Assuming no nesting simplifies it to a level where regex can be used. A regex to match that would be (assuming and/or only, can be easily extended):

>>> expr = 'a and (b and c) and d or e and (f or g)'
>>> regex = re.compile('\((\w+)\s+(and|or)\s+(\w)\)|(\w+)')
>>> results = regex.findall(expr)
>>> results = [i[:3] if i[0] else i[3] for i in results]
>>> results
['a', 'and', ('b', 'and', 'c'), 'and', 'd', 'or', 'e', 'and', ('f', 'or', 'g')]

Now you have parenthesized parts as tuples of 3 strings (operand-operator-operand) and the rest of the string as strings for each token (operator or operand).

You can walk through the list, evaluate each parenthesized expression, and replace it with the result. Once that is done, you can walk through it again and evaluate either from left to right or according to some precedence rules you set (e.g. keep evaluating ANDs only until you run out of ANDs, then start evaluating ORs).

Max Shawabkeh
+1  A: 

The Examples page on the pyparsing wiki includes a sample SimpleBool.py that will parse and evaluate expressions such as:

test = ["p and not q",
        "not not p",
        "not(p and q)",
        "q or not p and r",
        "q or not (p and r)",
        "p or q or r",
        "p or q or r and False",
        ]

(Hmmm, there aren't any examples with nested parens, but these are supported too.)

The actual parser is defined in its entirety using this code:

boolOperand = Word(alphas,max=1) | oneOf("True False")
boolExpr = operatorPrecedence( boolOperand,
    [
    ("not", 1, opAssoc.RIGHT, BoolNot),
    ("and", 2, opAssoc.LEFT,  BoolAnd),
    ("or",  2, opAssoc.LEFT,  BoolOr),
    ])

The remainder of the example gives the implementations of BoolNot, BoolOr, and BoolAnd.
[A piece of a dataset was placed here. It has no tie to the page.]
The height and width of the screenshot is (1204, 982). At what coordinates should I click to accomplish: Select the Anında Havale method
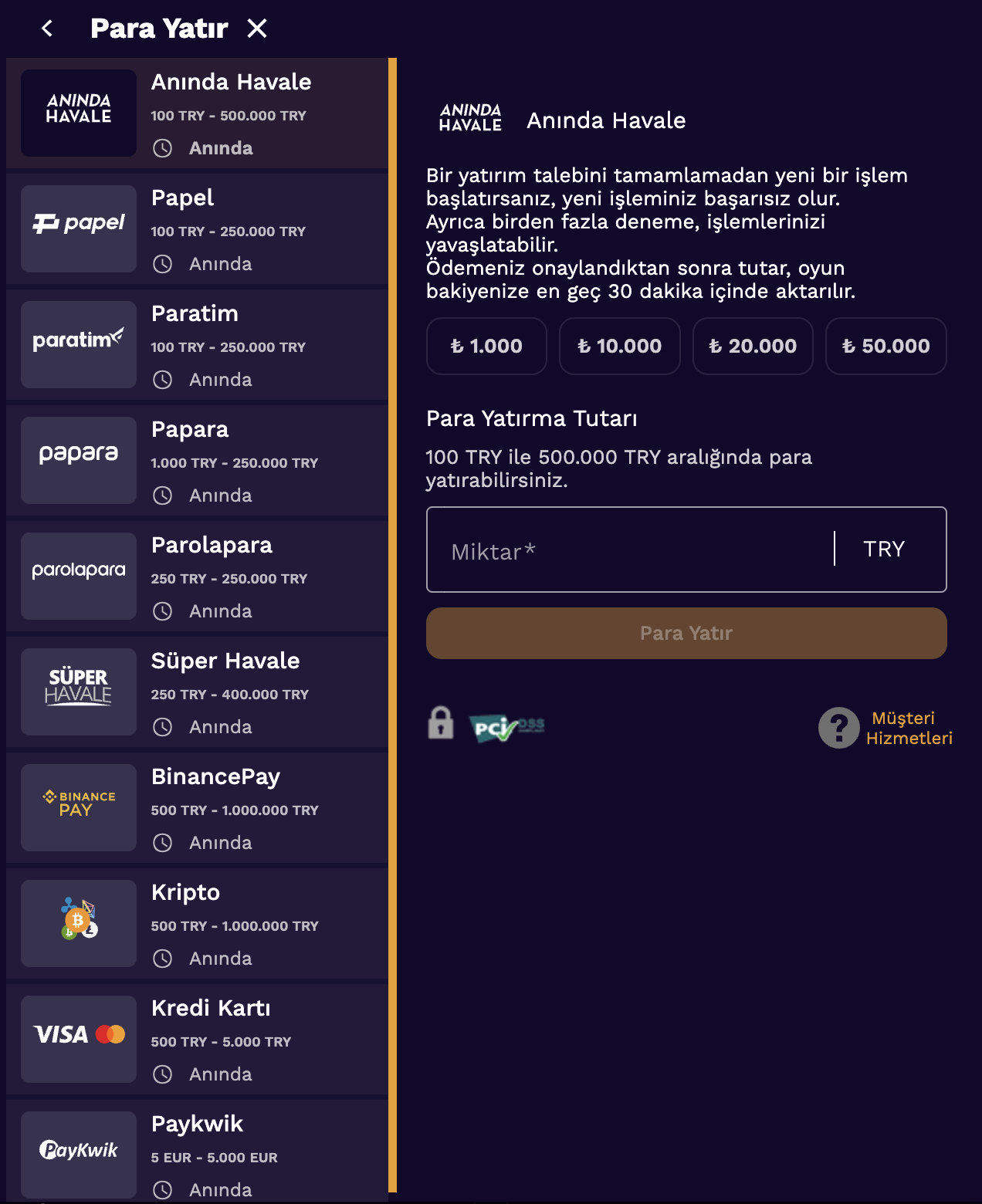click(197, 113)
The operatorPrecedence construct defines the sequence of operations, their arity and associativity, and optionally a class to be constructed with the parsed elements. operatorPrecedence then takes care of defining the grammar, including recursive definition of boolExpr's within nested parentheses. The resulting structure is similar to a nested AST using the given BoolXxx classes. These classes in turn define eval methods so that the expressions can parsed and evaluated using this code:

p = True
q = False
r = True
for t in test:
    res = boolExpr.parseString(t)[0]
    print t,'\n', res, '=', bool(res),'\n'

pyparsing itself is a somewhat longish module, but it is a single source file so its installation footprint is pretty small. MIT license permits both noncommercial and commercial use.

Paul McGuire
Thanks, Paul, that looks certainly easy and I'll have a look at it!